The self-guided Mary Lou Heard Memorial Garden Tour stretches from my hometown in Long Beach to about 50 miles south, as far as San Clemete and Mission Viejo. For much too short a span of time, but long enough for so many to become diehard devotees, Mary Lou had the best selection of plants in the South Bay, very much in the style of Annie’s Annuals & Perennials up in Richmond, California, which I think was still wholesale when Mary Lou closed her doors. I was there, along with dozens of other admirers who came to offer our warm thanks that day she closed in 2002, too sick and weak to keep the nursery open any longer, and she died very soon after. Maybe one or two others have tried, but no other local nursery of its kind, with a passion for plants that dared to resist mass-market tastes, has succeeded since the day she locked the gates for the last time.
There were a couple houses on the tour about a mile from me, so those are the ones I chose to attend and drop a stipend in the donation jar for Mary Lou’s favorite charity, The Sheepfold.
Lazy sloth that I am, freeway driving holds no appeal after a busy workweek.
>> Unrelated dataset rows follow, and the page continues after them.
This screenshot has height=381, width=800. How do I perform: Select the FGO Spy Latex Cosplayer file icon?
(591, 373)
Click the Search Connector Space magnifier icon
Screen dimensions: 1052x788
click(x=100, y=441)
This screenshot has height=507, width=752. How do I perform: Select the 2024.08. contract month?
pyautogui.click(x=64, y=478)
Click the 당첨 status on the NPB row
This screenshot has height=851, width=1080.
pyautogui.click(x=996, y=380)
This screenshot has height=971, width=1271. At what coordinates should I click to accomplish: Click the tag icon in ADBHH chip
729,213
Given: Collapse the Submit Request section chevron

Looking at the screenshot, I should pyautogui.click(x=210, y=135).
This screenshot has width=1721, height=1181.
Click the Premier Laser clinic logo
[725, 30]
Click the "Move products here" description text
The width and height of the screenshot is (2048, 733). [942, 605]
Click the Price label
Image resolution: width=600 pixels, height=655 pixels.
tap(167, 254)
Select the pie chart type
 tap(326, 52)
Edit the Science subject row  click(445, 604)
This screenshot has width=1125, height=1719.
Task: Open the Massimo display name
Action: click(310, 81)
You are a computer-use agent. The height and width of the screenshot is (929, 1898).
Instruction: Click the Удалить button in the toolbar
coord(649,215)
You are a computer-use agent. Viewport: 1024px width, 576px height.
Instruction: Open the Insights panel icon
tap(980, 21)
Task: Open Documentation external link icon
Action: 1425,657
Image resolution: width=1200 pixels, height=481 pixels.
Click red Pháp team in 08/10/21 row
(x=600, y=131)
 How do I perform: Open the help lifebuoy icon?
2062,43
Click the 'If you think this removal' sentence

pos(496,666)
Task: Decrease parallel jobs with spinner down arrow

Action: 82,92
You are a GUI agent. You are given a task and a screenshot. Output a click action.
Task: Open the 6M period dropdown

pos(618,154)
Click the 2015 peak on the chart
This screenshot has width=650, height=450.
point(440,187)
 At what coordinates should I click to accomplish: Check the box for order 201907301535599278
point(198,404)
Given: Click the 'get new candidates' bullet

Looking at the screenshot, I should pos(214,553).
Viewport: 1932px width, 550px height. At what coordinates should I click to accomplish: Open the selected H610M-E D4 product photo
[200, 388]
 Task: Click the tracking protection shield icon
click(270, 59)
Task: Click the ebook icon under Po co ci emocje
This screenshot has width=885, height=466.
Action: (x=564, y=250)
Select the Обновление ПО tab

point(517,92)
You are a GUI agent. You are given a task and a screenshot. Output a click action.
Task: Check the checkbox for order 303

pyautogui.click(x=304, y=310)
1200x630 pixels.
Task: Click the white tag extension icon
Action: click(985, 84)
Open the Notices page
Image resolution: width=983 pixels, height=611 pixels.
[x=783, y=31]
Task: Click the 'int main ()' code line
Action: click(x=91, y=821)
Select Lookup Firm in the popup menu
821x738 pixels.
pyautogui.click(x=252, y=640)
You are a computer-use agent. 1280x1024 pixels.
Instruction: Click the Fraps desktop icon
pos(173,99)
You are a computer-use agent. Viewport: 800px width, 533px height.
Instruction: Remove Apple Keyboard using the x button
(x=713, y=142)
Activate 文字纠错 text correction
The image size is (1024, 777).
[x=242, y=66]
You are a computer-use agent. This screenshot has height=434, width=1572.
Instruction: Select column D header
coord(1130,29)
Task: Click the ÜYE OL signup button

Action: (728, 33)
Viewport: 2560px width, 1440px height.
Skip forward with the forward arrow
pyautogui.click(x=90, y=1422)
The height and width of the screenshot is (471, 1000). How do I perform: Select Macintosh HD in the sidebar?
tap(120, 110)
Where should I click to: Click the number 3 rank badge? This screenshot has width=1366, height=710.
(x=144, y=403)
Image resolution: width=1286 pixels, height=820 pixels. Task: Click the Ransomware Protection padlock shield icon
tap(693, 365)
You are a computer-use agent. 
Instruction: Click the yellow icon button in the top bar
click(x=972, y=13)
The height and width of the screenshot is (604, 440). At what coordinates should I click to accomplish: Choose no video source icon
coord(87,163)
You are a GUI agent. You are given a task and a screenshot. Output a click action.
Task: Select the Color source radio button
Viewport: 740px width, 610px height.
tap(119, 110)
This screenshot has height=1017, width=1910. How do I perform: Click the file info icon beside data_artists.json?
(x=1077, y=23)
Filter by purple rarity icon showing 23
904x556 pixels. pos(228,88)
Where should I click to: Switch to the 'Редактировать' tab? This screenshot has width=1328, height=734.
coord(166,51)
But it was well worth attending the two close to home last Saturday, if only to see this vine in full, heat-aroused glory.
The owner didn’t know its name, but it’s got to be Passiflora vitifolia, the Grape-Leaved Passion Fruit.
Also goes by Crimson Passion Flower, and why wouldn’t it?
Buds and bracts were seductively rusty in tone, backed by lush and healthy leaves. It was overall just a stunning vine that the owner admitted was too much for its small trellis to handle. The owner also said never again to opening his garden for a tour. Battling the effects of the heat wave pre-tour had frazzled his nerves. The rest of the garden was in a style that the owner characterized as cottagey, with unhappy roses that had fried in the strong sun, but enormous and healthy, mite-resistant fuchsias for the shadier areas, both some of Mary Lou’s favorite plants, so I know she’d be pleased. And people clamor to have their gardens on this tour, so even if some drop out there are plenty waiting in line. Mary Lou’s legacy tour is still as strong and vibrant as its namesake.
I expect the heatwave put a whammy on all garden events scheduled last weekend. I know you couldn’t have dragged me out in that heat. Hurrah for the participants who did their best in that miserable heat, as well as the visitors like you who slogged through the heat to appreciate their efforts.
Kris, the heat wasn’t too bad on Saturday. The second garden had some interesting palm frond sculpture, giant birds created from fronds. Really, no kidding.